• DATA UNDER STUDY:
• • • • •
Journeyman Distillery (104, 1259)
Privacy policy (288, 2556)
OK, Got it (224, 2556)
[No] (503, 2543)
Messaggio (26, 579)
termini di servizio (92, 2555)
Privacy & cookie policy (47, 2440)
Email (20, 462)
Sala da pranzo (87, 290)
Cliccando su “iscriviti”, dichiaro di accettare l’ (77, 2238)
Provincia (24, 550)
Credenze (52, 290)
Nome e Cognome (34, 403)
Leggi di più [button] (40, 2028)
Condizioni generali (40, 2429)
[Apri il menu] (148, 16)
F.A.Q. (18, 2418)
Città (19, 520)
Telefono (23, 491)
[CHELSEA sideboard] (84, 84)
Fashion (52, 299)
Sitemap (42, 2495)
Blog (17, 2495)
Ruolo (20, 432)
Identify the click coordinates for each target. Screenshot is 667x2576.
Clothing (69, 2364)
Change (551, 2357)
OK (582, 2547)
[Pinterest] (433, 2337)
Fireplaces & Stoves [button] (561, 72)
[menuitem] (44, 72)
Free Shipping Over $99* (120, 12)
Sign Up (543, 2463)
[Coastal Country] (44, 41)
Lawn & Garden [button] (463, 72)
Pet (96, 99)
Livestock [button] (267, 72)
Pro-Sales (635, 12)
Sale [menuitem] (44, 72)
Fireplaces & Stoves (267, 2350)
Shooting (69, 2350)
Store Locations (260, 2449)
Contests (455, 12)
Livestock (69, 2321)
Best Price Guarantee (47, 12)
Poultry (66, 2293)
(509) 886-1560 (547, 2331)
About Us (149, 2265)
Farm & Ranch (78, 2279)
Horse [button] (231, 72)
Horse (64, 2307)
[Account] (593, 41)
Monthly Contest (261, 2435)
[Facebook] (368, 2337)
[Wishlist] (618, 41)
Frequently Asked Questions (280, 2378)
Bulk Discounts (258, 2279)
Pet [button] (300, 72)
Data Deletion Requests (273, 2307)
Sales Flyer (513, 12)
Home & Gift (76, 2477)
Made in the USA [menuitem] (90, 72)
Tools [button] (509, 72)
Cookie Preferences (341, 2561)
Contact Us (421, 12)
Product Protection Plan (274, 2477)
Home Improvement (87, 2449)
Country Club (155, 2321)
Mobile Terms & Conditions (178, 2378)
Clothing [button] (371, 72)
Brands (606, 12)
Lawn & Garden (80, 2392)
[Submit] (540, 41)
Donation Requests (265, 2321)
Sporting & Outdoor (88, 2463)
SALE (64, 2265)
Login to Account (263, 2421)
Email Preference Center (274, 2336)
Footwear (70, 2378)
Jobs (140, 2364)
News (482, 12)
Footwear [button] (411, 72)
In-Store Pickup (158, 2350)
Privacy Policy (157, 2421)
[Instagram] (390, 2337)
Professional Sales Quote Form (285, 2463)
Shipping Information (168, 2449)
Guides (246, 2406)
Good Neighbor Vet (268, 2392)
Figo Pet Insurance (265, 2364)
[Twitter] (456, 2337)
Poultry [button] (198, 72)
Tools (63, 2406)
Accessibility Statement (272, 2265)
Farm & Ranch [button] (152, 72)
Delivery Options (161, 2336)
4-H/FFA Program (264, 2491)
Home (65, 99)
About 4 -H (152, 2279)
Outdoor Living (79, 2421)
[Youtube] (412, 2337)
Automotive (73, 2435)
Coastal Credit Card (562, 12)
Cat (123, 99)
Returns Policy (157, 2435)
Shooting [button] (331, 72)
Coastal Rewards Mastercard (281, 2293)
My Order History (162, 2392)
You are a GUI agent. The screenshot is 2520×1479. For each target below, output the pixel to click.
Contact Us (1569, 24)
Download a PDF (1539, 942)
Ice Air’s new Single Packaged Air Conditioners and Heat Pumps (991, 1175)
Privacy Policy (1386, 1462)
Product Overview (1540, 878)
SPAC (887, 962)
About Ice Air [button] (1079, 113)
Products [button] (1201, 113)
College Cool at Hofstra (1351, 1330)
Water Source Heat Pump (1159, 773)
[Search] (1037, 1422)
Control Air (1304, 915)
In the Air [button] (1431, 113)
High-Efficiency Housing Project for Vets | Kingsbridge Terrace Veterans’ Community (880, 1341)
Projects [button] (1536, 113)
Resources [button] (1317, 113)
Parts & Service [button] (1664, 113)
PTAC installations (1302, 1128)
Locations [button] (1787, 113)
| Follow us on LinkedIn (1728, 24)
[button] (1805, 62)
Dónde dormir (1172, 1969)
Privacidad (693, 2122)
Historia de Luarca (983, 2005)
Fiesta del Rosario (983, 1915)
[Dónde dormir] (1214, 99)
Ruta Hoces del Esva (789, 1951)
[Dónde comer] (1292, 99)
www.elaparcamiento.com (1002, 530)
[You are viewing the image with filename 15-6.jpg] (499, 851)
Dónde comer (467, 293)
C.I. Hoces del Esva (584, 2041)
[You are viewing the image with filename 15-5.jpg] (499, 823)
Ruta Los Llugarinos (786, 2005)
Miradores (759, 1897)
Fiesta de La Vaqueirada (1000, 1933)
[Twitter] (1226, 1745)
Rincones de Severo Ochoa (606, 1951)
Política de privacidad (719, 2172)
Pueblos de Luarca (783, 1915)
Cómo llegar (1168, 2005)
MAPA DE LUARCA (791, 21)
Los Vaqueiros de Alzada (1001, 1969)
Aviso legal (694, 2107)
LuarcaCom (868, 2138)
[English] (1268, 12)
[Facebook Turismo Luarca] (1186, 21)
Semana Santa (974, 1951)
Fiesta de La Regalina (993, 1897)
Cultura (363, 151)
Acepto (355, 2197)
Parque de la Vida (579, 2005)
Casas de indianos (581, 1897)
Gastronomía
• • • • •
• YOUR ASSIGNMENT:
Reproduce only the lines above, starting at the line with "Footwear [button] (411, 72)" and ending at the line with "Privacy Policy (1386, 1462)", exactly as written.

• SOLUTION FOR THIS EXERCISE:
Footwear [button] (411, 72)
In-Store Pickup (158, 2350)
Privacy Policy (157, 2421)
[Instagram] (390, 2337)
Professional Sales Quote Form (285, 2463)
Shipping Information (168, 2449)
Guides (246, 2406)
Good Neighbor Vet (268, 2392)
Figo Pet Insurance (265, 2364)
[Twitter] (456, 2337)
Poultry [button] (198, 72)
Tools (63, 2406)
Accessibility Statement (272, 2265)
Farm & Ranch [button] (152, 72)
Delivery Options (161, 2336)
4-H/FFA Program (264, 2491)
Home (65, 99)
About 4 -H (152, 2279)
Outdoor Living (79, 2421)
[Youtube] (412, 2337)
Automotive (73, 2435)
Coastal Credit Card (562, 12)
Cat (123, 99)
Returns Policy (157, 2435)
Shooting [button] (331, 72)
Coastal Rewards Mastercard (281, 2293)
My Order History (162, 2392)
You are a GUI agent. The screenshot is 2520×1479. For each target below, output the pixel to click.
Contact Us (1569, 24)
Download a PDF (1539, 942)
Ice Air’s new Single Packaged Air Conditioners and Heat Pumps (991, 1175)
Privacy Policy (1386, 1462)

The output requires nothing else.